Spasticity may range from slight muscle stiffness to permanent shortening of the muscle.

It may cause pain, especially if it pulls joints into abnormal positions and or prevents normal movement of the joints. When the muscle is permanently shortened, the joint becomes misshapen.

This is called a contracture and is one of the most significant consequences of spasticity. There may also be painful spasms of the spastic limbs.

One of the aims of rehabilitation is to prevent unwanted increases in tone and spasticity. Precipitating factors such as infections and sores are prevented or treated. Proper positioning, seating, passive movements and physiotherapy are useful. Use of splints may be necessary. Tablets such as baclofen or tizanidine are sometimes needed.

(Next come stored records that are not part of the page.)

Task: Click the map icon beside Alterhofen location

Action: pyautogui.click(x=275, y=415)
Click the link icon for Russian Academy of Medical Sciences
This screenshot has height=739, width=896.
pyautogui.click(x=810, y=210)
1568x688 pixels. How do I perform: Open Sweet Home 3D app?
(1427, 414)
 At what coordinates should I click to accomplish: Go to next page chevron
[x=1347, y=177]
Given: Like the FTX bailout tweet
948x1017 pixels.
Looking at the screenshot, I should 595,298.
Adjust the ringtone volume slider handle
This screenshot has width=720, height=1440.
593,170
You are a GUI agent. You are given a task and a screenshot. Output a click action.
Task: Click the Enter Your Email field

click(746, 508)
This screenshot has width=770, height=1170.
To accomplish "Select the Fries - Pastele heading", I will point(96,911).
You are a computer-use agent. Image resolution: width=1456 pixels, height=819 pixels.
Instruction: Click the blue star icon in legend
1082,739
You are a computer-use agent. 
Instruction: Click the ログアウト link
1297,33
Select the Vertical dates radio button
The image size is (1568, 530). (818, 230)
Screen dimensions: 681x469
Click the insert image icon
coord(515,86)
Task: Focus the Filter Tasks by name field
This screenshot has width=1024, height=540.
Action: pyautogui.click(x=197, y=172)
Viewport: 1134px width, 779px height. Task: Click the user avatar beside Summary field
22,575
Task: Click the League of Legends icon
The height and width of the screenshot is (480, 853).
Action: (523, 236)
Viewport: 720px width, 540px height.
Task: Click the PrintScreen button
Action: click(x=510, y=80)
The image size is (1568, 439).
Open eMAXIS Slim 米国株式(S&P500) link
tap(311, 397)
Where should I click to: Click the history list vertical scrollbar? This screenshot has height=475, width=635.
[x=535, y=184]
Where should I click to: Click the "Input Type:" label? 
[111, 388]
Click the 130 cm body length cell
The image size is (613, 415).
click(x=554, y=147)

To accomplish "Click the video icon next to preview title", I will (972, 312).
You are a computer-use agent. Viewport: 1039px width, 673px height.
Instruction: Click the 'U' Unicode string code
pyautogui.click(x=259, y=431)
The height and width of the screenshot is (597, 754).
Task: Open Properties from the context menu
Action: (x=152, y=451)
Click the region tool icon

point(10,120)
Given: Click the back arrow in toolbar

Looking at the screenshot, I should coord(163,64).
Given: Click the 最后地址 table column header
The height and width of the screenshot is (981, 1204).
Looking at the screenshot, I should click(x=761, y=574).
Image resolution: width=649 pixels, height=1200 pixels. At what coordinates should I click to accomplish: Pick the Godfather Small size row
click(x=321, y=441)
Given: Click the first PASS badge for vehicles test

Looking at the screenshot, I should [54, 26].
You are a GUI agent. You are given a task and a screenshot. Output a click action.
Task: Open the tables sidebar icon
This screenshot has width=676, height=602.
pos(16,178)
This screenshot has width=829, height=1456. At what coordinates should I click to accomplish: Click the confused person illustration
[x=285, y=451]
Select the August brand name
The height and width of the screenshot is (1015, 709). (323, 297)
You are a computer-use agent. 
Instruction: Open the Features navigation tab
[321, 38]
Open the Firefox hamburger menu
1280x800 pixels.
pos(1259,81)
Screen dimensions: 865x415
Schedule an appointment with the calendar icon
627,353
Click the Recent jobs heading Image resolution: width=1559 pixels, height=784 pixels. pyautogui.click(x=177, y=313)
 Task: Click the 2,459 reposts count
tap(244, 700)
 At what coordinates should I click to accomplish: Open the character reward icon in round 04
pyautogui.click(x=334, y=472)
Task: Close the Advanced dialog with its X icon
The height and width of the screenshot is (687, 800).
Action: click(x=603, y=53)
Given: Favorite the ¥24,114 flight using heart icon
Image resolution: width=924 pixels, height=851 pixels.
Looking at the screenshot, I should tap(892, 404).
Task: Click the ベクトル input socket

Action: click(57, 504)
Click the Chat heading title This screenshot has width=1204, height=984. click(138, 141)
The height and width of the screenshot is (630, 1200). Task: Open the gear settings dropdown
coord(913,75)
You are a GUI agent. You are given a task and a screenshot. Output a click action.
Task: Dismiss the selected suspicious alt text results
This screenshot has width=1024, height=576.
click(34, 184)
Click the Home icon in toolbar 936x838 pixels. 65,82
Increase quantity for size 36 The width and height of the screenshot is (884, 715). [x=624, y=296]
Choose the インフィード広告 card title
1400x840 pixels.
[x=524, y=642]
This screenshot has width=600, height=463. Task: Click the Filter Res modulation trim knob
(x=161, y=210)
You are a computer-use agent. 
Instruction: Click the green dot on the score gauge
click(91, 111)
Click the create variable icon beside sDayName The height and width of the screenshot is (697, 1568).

One potential problem of this treatment is sedation and generalised weakness. Injections of botulinum toxin into spastic muscles may be needed to overcome specific problems.

Depression and anxiety

Depression and anxiety are common after a stroke and it has been shown that about 25% of patients are clinically depressed four months after a stroke. People with severe strokes and those with previous depression are more likely to be depressed after a stroke. There is no link between the site of a stroke and depression.

Detecting depression after a stroke may be difficult if the patient cannot communicate. Lack of progress, change in personality, low mood, loss of weight and poor sleep may point towards depression.

Depression can impede the process of rehabilitation because the patient might not be motivated to participate in rehabilitation and may wish to remain in bed. Treatment is with psychological support and antidepressants.



Patients can become confused after a stroke and this condition is called delirium (acute confusional state). It can be due to the effects of the stroke itself or due to other factors such as infections.

People who are older, have pre-existing memory problems or more severe strokes are at greater risk. Patients with delirium can become disorientated, have memory problems and exhibit agitation and disruptive behaviour. There progress is often slow and they may need to stay longer in hospital.

Delirium is managed by treating any underlying cause such as an infection.The patient is nursed in a side room if possible and with a reality orientation approach.

Extra nursing staff for 'one to one' nursing and close supervision are often needed. Sedative drugs are sometimes used as a last resort. Family members are often encouraged to sit with the patient and help calm them down.


Falls and fractures

Falls are common after a stroke. As many as 25% or more may fall while undergoing rehabilitation in hospital. A large proportion are at risk of falling after returning home. A small proportion of these falls may result in injuries and fractures.

Factors that cause falls are muscle weakness, poor balance, poor vision and confusion. Falls are very difficult to prevent but can be minimised by close supervision when mobilising, avoidance of unnecessary medication and attention to the environment.